The reason that these high-art attempts at eroticism fail so spectacularly is not only that they are repetitive, using the same body types and same fashions, but that the photographers so resolutely refuse to allow any reality outside the frame to intrude. Looking at them, you can’t imagine these perfectly poised forms to ever have existed beyond the millisecond it took for the shutter to open and close. Sex, which is the most kinetic and explosive urge we have, is presented with the inert beauty of an insect trapped in amber.

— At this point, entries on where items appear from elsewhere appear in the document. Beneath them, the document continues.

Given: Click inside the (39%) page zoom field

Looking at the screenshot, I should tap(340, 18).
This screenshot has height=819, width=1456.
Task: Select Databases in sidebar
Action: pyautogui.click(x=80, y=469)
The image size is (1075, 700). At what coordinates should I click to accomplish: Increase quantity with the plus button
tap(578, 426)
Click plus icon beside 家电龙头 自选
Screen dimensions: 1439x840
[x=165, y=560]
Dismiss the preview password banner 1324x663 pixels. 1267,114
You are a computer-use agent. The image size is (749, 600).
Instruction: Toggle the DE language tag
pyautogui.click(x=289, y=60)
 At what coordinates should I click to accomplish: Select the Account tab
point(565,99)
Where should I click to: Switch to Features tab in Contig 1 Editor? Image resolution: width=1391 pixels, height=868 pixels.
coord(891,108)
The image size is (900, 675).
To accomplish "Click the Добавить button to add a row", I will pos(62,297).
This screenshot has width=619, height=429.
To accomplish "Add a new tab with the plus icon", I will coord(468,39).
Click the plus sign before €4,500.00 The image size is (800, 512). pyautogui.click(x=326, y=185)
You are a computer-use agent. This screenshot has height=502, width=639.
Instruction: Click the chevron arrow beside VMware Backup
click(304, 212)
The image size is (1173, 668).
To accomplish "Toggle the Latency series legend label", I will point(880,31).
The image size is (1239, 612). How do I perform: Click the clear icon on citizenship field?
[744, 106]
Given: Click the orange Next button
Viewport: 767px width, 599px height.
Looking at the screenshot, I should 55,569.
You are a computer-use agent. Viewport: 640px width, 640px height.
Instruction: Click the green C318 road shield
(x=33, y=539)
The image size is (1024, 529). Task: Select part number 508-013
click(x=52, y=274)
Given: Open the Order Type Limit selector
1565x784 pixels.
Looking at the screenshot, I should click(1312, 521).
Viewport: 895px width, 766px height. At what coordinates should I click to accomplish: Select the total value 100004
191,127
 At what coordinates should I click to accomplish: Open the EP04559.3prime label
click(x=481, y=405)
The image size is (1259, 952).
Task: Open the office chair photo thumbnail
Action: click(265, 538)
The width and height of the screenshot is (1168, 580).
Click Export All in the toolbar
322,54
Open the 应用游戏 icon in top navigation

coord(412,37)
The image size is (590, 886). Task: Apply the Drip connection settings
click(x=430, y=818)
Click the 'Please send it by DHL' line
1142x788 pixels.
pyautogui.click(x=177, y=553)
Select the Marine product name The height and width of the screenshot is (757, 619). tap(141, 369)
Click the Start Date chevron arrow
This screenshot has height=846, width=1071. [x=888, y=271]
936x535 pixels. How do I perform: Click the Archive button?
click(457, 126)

In contrast, the images that Rosen presents in Vanilla Sex extend far beyond the frame of the picture. Looking at them, you can imagine whole stories, whole lifetimes. In Rosen’s photos, fucking—who we fuck, how we fuck, and when—is part of life. Rosen writes that the photos in this book “challenge the banality of pornography” and they do that by showing the extraordinary potential of the ordinary. We are overwhelmed by sexual images in commercials, art, and pornography, and you might think that the increasing number of images would indicate that we’re moving away from puritanism and towards more positive attitudes towards sex. But in reality, the great mass of those images in all three realms tell us one thing: “Sex feels good, but it’s not for you. You’re too fat, too skinny, too old, too poor, your tits or cock aren’t big enough, you don’t stay hard long enough. Sex is for the elite.” In Vanilla Sex, the pictures tell another story. Sex is part of life, a part of the narrative that we create just by being alive. While lesser photographers strive for perfection, Rosen’s images are beautiful because of the wrinkles, the scars, the gray hairs, the folds of flesh that accumulate on our bodies simply as a result of being alive.

I keep trying to find examples of photographs to describe, but the real experience is flipping through the book from one picture to another, and considering each photo in context. Plate 22, for example, is an image of porn star and Femina Potens owner Madison Young sitting on a stool, her eyes blissfully closed as she fondles her breast and massages her pussy through her underwear. On the opposite page, Plate 23, is a large woman, perhaps 300 pounds, reclining nude on her back. The expression of bliss on her face is very similar to that on Madison’s, and you can only wonder how it got there. Wondering is part of the pleasure. The title may be a sly prank on the part of Rosen, but the book as a whole is a worthy exploration of the potential of our bodies and our imaginations.